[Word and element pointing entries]
────────────────────────────────────────
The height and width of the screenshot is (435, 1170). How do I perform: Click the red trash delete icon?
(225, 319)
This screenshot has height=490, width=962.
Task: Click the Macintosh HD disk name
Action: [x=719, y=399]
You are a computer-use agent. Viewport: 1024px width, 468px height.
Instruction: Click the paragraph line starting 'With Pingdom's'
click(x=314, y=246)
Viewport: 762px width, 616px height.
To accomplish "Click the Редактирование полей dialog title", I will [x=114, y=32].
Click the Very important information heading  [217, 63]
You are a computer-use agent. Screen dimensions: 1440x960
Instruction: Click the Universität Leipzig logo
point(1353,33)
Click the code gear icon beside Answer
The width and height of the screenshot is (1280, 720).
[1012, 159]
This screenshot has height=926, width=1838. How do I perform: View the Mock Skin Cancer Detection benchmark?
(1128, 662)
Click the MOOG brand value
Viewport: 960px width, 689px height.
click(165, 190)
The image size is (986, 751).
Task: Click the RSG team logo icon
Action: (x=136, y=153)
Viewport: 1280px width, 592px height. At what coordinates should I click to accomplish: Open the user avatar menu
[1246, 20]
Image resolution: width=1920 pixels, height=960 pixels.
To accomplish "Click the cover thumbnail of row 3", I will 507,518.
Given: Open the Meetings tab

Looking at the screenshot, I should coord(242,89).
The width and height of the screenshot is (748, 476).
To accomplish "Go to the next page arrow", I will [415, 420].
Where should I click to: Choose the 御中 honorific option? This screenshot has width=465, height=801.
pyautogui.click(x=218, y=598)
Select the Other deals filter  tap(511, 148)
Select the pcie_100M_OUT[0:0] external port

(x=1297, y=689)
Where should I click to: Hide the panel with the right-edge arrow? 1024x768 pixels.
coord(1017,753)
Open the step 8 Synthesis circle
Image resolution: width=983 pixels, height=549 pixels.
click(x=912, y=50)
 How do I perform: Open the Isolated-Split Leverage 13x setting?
────────────────────────────────────────
Render every line of the records above as a numbered list, omitting blank lines.

» **EXERCISE RESULT**
1. The height and width of the screenshot is (435, 1170). How do I perform: Click the red trash delete icon?
2. (225, 319)
3. This screenshot has height=490, width=962.
4. Task: Click the Macintosh HD disk name
5. Action: [x=719, y=399]
6. You are a computer-use agent. Viewport: 1024px width, 468px height.
7. Instruction: Click the paragraph line starting 'With Pingdom's'
8. click(x=314, y=246)
9. Viewport: 762px width, 616px height.
10. To accomplish "Click the Редактирование полей dialog title", I will [x=114, y=32].
11. Click the Very important information heading  [217, 63]
12. You are a computer-use agent. Screen dimensions: 1440x960
13. Instruction: Click the Universität Leipzig logo
14. point(1353,33)
15. Click the code gear icon beside Answer
16. The width and height of the screenshot is (1280, 720).
17. [1012, 159]
18. This screenshot has height=926, width=1838. How do I perform: View the Mock Skin Cancer Detection benchmark?
19. (1128, 662)
20. Click the MOOG brand value
21. Viewport: 960px width, 689px height.
22. click(165, 190)
23. The image size is (986, 751).
24. Task: Click the RSG team logo icon
25. Action: (x=136, y=153)
26. Viewport: 1280px width, 592px height. At what coordinates should I click to accomplish: Open the user avatar menu
27. [1246, 20]
28. Image resolution: width=1920 pixels, height=960 pixels.
29. To accomplish "Click the cover thumbnail of row 3", I will 507,518.
30. Given: Open the Meetings tab
31. Looking at the screenshot, I should coord(242,89).
32. The width and height of the screenshot is (748, 476).
33. To accomplish "Go to the next page arrow", I will [415, 420].
34. Where should I click to: Choose the 御中 honorific option? This screenshot has width=465, height=801.
35. pyautogui.click(x=218, y=598)
36. Select the Other deals filter  tap(511, 148)
37. Select the pcie_100M_OUT[0:0] external port
38. (x=1297, y=689)
39. Where should I click to: Hide the panel with the right-edge arrow? 1024x768 pixels.
40. coord(1017,753)
41. Open the step 8 Synthesis circle
42. Image resolution: width=983 pixels, height=549 pixels.
43. click(x=912, y=50)
44.  How do I perform: Open the Isolated-Split Leverage 13x setting?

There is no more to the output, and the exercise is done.